* _WHAT TO PRODUCE_: When the string "shipping" occurs in a line of the records, show that line.

Stored data entries
# # # # # # #
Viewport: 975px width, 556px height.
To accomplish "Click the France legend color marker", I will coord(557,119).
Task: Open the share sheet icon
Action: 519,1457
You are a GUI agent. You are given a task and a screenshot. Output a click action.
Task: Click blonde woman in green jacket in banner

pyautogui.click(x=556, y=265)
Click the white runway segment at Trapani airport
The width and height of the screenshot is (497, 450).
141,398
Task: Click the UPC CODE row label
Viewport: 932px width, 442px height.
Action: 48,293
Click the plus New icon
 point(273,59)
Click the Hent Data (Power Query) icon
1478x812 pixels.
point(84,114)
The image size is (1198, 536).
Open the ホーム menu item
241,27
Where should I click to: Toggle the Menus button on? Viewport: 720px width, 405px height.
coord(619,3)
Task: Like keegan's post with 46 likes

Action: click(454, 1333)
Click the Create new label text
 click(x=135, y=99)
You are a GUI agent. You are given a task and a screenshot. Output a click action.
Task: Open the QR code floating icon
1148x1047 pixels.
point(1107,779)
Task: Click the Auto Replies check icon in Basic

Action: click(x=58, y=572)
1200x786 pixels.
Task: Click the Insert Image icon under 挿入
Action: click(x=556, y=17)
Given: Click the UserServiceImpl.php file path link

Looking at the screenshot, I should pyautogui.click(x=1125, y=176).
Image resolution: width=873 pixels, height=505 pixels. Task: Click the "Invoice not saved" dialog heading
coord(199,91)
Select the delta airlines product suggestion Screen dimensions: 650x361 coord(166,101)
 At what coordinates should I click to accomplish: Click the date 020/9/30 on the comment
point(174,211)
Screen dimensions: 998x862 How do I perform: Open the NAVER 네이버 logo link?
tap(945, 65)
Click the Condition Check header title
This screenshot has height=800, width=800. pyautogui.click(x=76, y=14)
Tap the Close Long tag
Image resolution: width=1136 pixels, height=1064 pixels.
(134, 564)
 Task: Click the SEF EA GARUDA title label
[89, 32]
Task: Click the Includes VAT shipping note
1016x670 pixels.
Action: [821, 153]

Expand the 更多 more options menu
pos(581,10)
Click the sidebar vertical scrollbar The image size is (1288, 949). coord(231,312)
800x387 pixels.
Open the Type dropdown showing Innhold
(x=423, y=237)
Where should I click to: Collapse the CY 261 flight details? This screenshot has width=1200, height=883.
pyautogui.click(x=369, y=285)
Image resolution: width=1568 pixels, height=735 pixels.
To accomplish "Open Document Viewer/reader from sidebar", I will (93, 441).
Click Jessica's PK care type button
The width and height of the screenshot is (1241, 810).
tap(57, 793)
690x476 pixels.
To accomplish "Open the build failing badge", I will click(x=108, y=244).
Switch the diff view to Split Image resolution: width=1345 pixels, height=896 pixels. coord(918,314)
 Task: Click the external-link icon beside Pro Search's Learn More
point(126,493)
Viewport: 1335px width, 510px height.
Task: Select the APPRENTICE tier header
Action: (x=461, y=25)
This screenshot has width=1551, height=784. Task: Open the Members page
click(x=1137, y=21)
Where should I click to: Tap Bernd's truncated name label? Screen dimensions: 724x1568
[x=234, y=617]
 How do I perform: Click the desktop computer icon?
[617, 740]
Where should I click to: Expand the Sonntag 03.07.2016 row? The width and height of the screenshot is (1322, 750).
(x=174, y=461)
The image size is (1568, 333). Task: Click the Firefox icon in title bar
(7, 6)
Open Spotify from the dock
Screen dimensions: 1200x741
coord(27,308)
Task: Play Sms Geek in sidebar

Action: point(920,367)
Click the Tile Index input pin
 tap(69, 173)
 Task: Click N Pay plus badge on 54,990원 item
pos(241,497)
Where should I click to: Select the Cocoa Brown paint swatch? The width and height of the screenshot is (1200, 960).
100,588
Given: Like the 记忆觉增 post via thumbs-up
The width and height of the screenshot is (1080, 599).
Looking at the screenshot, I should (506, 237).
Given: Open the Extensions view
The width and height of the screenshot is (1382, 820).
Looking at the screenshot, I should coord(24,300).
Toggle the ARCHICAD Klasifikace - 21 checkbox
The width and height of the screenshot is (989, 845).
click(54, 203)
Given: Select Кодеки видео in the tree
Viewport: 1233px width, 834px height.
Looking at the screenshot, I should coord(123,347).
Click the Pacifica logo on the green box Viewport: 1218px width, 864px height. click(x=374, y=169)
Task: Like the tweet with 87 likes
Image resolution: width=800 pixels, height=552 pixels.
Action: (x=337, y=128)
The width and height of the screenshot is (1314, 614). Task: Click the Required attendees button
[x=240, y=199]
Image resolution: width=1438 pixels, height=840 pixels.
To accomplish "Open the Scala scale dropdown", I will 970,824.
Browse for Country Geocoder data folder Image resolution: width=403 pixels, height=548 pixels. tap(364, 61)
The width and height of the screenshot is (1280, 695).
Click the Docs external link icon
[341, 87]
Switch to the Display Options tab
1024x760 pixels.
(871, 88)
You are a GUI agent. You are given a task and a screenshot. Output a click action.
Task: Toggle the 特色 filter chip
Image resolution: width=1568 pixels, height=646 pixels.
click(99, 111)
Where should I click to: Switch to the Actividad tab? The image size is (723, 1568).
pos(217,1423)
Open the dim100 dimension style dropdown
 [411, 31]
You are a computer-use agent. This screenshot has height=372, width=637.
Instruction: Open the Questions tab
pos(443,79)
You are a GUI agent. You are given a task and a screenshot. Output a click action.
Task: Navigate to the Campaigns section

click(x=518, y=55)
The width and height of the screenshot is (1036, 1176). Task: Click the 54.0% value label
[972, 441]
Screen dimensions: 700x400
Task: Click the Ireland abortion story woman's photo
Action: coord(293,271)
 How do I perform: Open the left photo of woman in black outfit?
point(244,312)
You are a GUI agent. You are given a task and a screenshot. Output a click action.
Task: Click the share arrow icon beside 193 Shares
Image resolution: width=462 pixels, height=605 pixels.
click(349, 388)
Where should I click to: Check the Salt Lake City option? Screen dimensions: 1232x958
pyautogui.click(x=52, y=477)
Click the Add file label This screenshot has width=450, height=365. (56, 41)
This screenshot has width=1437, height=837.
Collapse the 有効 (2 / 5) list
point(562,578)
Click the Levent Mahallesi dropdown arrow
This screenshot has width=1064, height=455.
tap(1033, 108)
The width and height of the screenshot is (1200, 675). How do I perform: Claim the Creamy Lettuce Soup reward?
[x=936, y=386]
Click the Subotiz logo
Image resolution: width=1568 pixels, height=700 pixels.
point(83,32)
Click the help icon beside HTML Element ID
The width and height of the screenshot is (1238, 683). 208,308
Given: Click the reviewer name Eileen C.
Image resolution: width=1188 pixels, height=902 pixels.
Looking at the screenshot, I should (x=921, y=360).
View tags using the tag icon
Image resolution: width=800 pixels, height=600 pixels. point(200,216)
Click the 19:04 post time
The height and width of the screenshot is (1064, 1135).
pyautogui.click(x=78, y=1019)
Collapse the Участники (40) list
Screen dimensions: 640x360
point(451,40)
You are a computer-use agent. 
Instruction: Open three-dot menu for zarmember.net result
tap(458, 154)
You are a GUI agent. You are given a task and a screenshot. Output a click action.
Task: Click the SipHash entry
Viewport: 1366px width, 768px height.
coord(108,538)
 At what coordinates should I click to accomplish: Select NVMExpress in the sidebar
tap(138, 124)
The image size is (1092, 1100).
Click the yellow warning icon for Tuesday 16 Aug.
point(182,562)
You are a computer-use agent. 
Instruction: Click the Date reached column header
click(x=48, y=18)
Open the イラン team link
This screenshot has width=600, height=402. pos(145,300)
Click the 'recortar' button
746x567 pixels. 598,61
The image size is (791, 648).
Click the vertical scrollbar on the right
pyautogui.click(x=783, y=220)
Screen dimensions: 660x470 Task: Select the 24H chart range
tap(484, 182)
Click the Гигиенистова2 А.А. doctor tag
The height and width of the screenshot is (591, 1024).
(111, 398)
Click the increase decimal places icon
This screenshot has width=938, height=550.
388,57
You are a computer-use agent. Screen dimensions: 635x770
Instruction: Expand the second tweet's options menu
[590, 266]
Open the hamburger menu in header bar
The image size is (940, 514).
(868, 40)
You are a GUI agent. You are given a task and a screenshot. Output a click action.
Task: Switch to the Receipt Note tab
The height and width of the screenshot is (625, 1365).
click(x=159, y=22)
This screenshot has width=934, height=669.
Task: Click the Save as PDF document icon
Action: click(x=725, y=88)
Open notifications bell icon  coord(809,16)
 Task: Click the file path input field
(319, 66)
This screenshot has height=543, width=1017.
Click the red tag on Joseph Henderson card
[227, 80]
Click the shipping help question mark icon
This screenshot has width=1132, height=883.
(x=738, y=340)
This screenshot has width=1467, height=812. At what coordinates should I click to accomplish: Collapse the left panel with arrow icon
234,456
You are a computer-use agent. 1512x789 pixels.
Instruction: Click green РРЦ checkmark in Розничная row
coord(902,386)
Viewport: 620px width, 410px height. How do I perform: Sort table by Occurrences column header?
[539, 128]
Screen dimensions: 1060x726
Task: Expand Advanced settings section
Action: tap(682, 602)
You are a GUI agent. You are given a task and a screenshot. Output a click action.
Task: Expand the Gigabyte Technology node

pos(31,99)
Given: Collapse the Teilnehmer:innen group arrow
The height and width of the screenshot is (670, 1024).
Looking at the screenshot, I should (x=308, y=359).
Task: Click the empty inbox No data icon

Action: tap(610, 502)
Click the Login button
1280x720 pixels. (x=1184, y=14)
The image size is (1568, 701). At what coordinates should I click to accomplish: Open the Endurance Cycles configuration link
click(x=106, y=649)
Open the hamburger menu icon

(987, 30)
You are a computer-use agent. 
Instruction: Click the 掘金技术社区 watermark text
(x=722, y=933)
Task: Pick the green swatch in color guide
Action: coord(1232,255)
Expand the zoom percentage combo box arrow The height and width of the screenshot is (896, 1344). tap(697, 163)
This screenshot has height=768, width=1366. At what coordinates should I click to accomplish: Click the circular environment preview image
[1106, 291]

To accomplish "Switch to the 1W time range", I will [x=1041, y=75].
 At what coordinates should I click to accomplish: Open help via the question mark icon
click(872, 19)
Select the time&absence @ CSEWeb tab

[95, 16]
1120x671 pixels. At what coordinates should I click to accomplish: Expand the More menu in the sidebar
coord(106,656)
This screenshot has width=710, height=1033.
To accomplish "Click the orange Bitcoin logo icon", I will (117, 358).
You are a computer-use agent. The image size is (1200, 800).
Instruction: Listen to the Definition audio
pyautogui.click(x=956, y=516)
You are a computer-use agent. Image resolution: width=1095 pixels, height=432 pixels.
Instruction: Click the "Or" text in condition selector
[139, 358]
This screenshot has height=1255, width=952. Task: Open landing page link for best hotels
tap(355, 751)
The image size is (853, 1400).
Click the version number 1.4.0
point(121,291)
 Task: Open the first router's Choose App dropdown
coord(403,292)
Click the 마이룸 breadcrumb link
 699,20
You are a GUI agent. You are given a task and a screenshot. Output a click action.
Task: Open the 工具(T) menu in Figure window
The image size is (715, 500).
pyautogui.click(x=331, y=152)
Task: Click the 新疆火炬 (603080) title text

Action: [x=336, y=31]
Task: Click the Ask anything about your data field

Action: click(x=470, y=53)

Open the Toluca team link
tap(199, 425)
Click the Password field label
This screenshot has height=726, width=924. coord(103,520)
# # # # # # #
* _EXERCISE RESPONSE_:
Task: Click the Includes VAT shipping note
Click the shipping help question mark icon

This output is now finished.